End result, the old radio's out, and I tried the new one, using the supplied 'patch cable' from the existing connectors to the new connector on the back of the new unit. AND IT WORKED! Glory be!

Didn't try it for long, because it was hanging by the wires. Tomorrow lunchtime, when it's light, I can very carefully install it in situ, and try to find holes for all the screws I took out of the dashboard thing, which currently reside in the (unused) ashtray.

Thanks for your advice and support, Matt and, as ever, Jim. Thanks to the guy in an obscure forum who gave me the idea about prising off the surround and getting to it that way.

Gerald, a happy bunny


----------



## teemyob (Nov 22, 2005)

*The radio thing*

Hello Gerald,

Wish you would ask before you buy!

Anyaway read the post and you seem to have bought the item?
And you do not need a converter lead?

I did have a quick look around and came up with this.

Kenwood Kit <£80

By coincidence this ebayer is a customer of mine.

Need any help please ask as I am very competent with ICE.

Trev


----------



## geraldandannie (Jun 4, 2006)

Thanks, Trev, but it's all been a bit of a rush.
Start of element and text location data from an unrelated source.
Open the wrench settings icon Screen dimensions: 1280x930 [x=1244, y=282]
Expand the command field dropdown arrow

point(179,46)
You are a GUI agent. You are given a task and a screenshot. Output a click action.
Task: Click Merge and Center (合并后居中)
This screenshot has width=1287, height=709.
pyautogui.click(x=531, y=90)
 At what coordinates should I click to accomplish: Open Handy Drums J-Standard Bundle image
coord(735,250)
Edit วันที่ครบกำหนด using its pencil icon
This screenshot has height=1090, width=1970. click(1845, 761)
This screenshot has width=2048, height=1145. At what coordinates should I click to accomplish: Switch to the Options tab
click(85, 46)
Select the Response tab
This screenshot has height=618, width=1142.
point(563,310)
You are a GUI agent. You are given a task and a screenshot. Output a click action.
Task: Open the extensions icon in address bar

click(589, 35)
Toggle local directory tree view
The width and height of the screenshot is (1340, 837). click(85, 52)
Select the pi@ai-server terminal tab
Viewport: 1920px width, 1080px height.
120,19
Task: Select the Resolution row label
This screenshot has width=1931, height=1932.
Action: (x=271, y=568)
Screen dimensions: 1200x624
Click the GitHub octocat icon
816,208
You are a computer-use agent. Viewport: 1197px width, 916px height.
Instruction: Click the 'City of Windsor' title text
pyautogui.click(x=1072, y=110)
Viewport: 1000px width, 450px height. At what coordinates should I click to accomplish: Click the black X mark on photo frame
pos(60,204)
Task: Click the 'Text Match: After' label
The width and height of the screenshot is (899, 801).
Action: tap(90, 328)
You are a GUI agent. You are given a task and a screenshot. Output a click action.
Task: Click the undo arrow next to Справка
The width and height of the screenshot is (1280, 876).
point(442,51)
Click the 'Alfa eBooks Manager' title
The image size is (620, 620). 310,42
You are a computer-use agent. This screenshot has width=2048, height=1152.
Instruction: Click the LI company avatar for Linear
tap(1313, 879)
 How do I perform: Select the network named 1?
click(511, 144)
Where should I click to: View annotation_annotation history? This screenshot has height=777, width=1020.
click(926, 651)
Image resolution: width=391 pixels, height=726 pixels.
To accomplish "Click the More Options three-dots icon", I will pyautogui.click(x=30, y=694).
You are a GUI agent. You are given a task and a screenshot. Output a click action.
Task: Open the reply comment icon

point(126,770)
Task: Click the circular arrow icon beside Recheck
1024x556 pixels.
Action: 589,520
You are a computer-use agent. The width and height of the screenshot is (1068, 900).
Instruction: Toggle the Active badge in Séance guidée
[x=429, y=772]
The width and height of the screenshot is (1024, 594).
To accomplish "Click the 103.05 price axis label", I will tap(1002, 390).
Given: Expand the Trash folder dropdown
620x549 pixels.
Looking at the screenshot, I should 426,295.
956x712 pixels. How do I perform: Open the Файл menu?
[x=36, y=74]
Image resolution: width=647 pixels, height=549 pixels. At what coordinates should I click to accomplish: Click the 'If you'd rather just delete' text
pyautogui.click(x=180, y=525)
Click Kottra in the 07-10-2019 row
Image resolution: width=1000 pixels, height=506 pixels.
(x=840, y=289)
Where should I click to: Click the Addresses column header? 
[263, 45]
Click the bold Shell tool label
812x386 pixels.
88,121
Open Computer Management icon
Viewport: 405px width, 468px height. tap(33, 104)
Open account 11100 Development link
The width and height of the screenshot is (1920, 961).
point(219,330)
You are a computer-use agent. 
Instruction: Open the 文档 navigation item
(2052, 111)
After the disappointment of not being able to hear TomTom-borne audiobooks on holiday, something needed to be done. I was trying to find 12V dc-powered external speakers, and found the Panasonic unit on offer at a shop round the corner. The beauty of it is that it's got a front-mounted AUX-in socket. So I can link the audio output of the TomTom to the stereo. Probably a strange way of doing it, and next time we'll probably put them on a CD (it reads MP3 CD-ROMS).

The Panasonic player had a converter lead in the box. I just stuck it between the existing fixed wiring and the new stereo, and away it went.

One minor point. I don't know if it's standard, but the radio is live all the time (doesn't need the ignition key). The stereo has a lovely blue "STEAL ME" light in it's standby mode. I'm wondering if it comes away with the front panel, which would be fine. Otherwise, it'll need a bit of bodging of the 12V line somewhere.

Anyhow, thanks for the link. It looks a good unit, and I would have been tempted had I not wanted to try to get the thing installed and working before tomorrow teatime.

Gerald


----------



## teemyob (Nov 22, 2005)

*No problems*

Hello Gerald,

Yes I see your point. I spent 6 hours net shopping for 2 phones Sunday. Still not got them 5 days on and 6 phonecalls and a lot of hassle later. Had I nipped into the store I would probably be sorted by now.

Anyway, any problems please drop me a line.

Trev

PS Black out that blue standby light, if you don't get it nicked you may get nicked for blue light refelcting of your screen by some bored bobby.


----------



## geraldandannie (Jun 4, 2006)

*Re: No problems*



teemyob said:


> PS Black out that blue standby light, if you don't get it nicked you may get nicked for blue light refelcting of your screen by some bored bobby.


Yes, I was worried about that. The front pops off, so the light goes with it. I'll have to check the reflection, but should be OK. I'll just paint over it if it's a prob.

Thanks for the offer of help. The thing's in, not all the screws are back in yet, but it works, and I've twiddled with the settings to get it sounding betterer. Dead chuffed! We're all set.

Gerald


----------